Ryshiem Henderson

Personal information
- Place of birth: Philadelphia, Pennsylvania, United States
- Height: 6 ft 3 in (1.91 m)
- Position(s): Forward

College career
- Years: Team / Apps / (Gls)
- 1990–1994: Cal Poly Mustangs

Senior career*
- Years: Team / Apps / (Gls)
- 1996: California Jaguars /  / (5)
- 1996: San Jose Clash / 3 / (0)
- 1998: San Francisco Bay Seals / 17 / (8)

= Ryshiem Henderson =

American soccer player

Ryshiem Henderson is an American former professional soccer player who played as a forward. Henderson played at least two seasons in USISL and three games in Major League Soccer with the San Jose Clash.

== Early life ==
Henderson attended Blackford High School where he was an outstanding prep soccer forward and football defensive back. In 1990, he played in the annual Silicon Valley Youth Classic football game.

== College career ==
Henderson then played college soccer at Cal Poly San Luis Obispo from 1990–91 to 1994–95. He graduated with a bachelor's degree in economics.
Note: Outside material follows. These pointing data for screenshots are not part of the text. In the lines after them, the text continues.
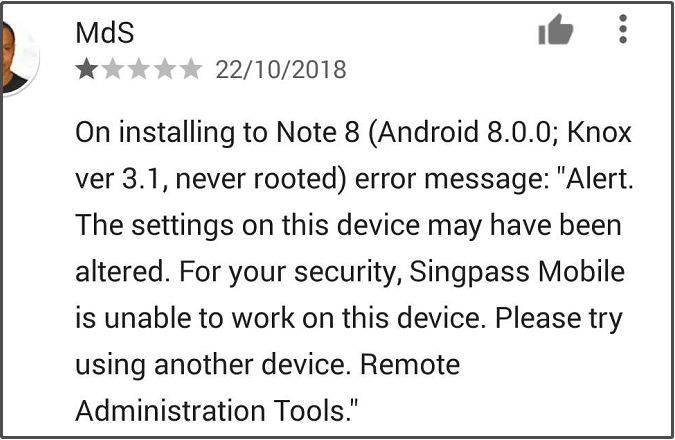The width and height of the screenshot is (675, 440).
Task: Click the quoted word "Alert."
Action: 598,178
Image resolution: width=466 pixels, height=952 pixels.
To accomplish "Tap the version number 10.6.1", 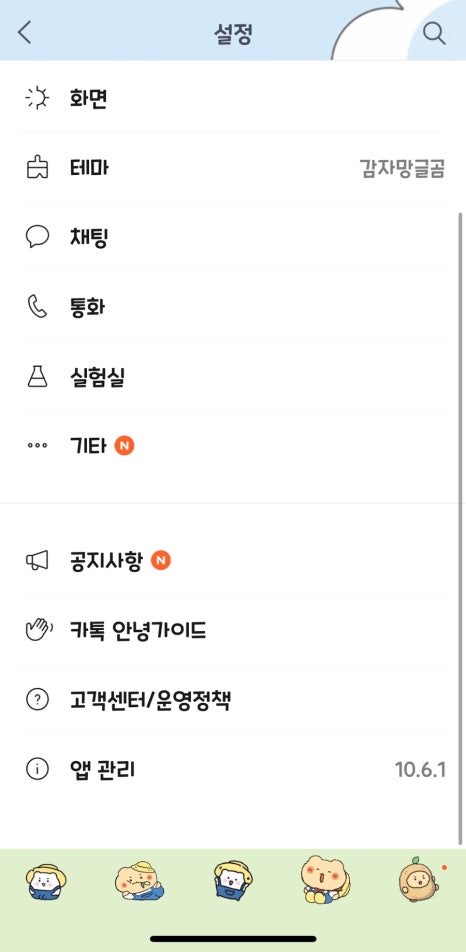I will pos(420,770).
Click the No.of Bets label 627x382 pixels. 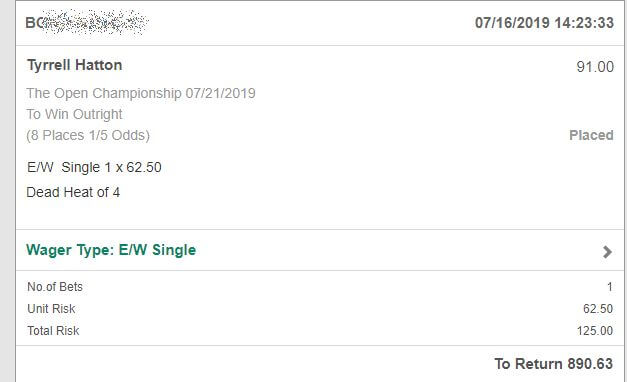(55, 287)
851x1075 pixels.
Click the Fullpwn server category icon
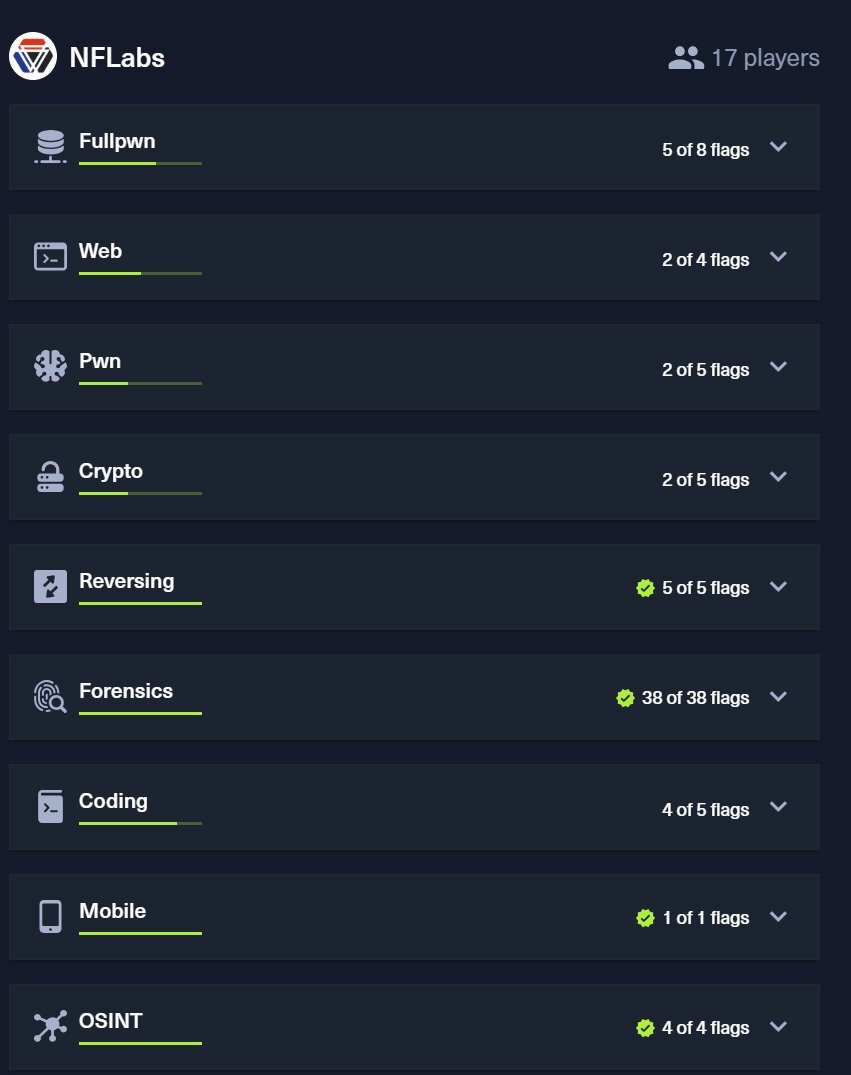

As a freshman in 1990, he was selected to the All-CCAA Second Team. Then as a sophomore, he earned first-team all-conference status. Just prior to the final game of his college career, starring for Cal Poly's first squad at the Division I level, Henderson suffered a tear to the anterior cruciate ligament in his left knee. The injury required a replacement of his ACL.

Collegiate Statistics
| Season | Goals |
|---|---|
| 1990 (Fr.) | 11 |
| 1991 (So.) | 11 |
| 1992 (Inj./RS) | - |
| 1993 (Jr.) | 6 |
| 1994 (Sr.) | 15 |
| Totals | 43 |

== Professional career ==
In 1995, Henderson traveled to Europe where he trained with the likes of FC Nurmberg and Bayern Munich of the German Bundesliga before returning to the U.S. In 1996, Henderson signed with the California Jaguars in the USISL, where he led them to their only National Championship as the top goal scorer. This led to his signing by the San Jose Clash. He joined the team prior to their 1996 playoff run.

He played a total of 78 minutes with the Clash before being placed on waivers on October 20, 1996, with nagging knee injuries. In 1998, he played for the expansion San Francisco Bay Seals. He retired from playing professionally in 1998 then entered the financial services sector.